Should you believe that the spaceship literally, physically disappears from the universe at the point where it goes over the cosmological horizon relative to you?
If you believe that Occam’s Razor counts the objects in a model, then yes, you should. Once the spaceship goes over your cosmological horizon, the model in which the spaceship instantly disappears, and the model in which the spaceship continues onward, give indistinguishable predictions; they have no Bayesian evidential advantage over one another. But one model contains many fewer “entities”; it need not speak of all the quarks and electrons and fields composing the spaceship. So it is simpler to suppose that the spaceship vanishes.

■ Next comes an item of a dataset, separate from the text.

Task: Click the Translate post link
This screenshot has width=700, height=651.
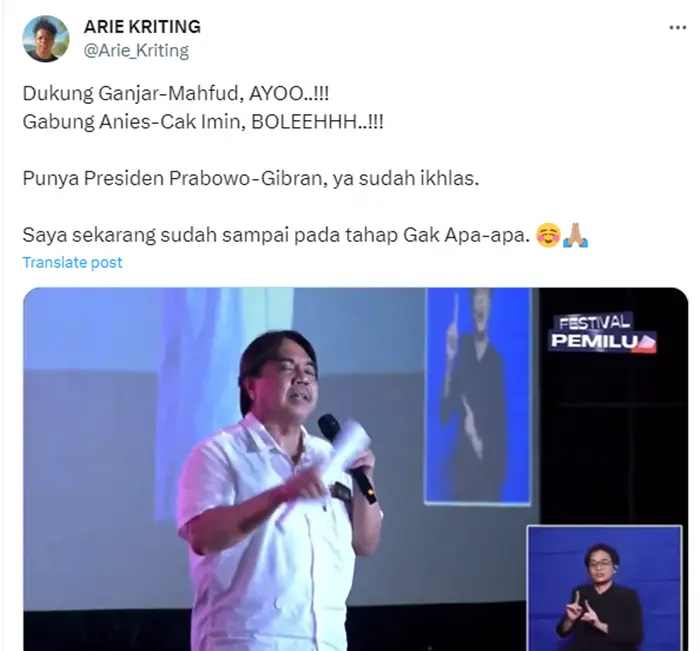Action: pos(72,263)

Alternatively, you could say: “Over numerous experiments, I have generalized certain laws that govern observed particles. The spaceship is made up of such particles. Applying these laws, I deduce that the spaceship should continue on after it crosses the cosmological horizon, with the same momentum and the same energy as before, on pain of violating the conservation laws that I have seen holding in every examinable instance. To suppose that the spaceship vanishes, I would have to add a new law, ‘Things vanish as soon as they cross my cosmological horizon.’ ”
The decoherence (a.k.a. many-worlds) version of quantum mechanics states that measurements obey the same quantum-mechanical rules as all other physical processes. Applying these rules to macroscopic objects in exactly the same way as microscopic ones, we end up with observers in states of superposition. Now there are many questions that can be asked here, such as
“But then why don’t all binary quantum measurements appear to have 50/50 probability, since different versions of us see both outcomes?”
However, the objection that decoherence violates Occam’s Razor on account of multiplying objects in the model is simply wrong.
Decoherence does not require the wavefunction to take on some complicated exact initial state. Many-worlds is not specifying all its worlds by hand, but generating them via the compact laws of quantum mechanics. A computer program that directly simulates quantum mechanics to make experimental predictions, would require a great deal of RAM to run—but simulating the wavefunction is exponentially expensive in any flavor of quantum mechanics! Decoherence is simply more so. Many physical discoveries in human history, from stars to galaxies, from atoms to quantum mechanics, have vastly increased the apparent CPU load of what we believe to be the universe.
Many-worlds is not a zillion worlds worth of complicated, any more than the atomic hypothesis is a zillion atoms worth of complicated. For anyone with a quantitative grasp of Occam’s Razor that is simply not what the term “complicated” means.
As with the historical case of galaxies, it may be that people have mistaken their shock at the notion of a universe that large, for a probability penalty, and invoked Occam’s Razor in justification. But if there are probability penalties for decoherence, the largeness of the implied universe, per se, is definitely not their source!
The notion that decoherent worlds are additional entities penalized by Occam’s Razor is just plain mistaken. It is not sort-of-right. It is not an argument that is weak but still valid. It is not a defensible position that could be shored up with further arguments. It is entirely defective as probability theory. It is not fixable. It is bad math. 2 + 2 = 3.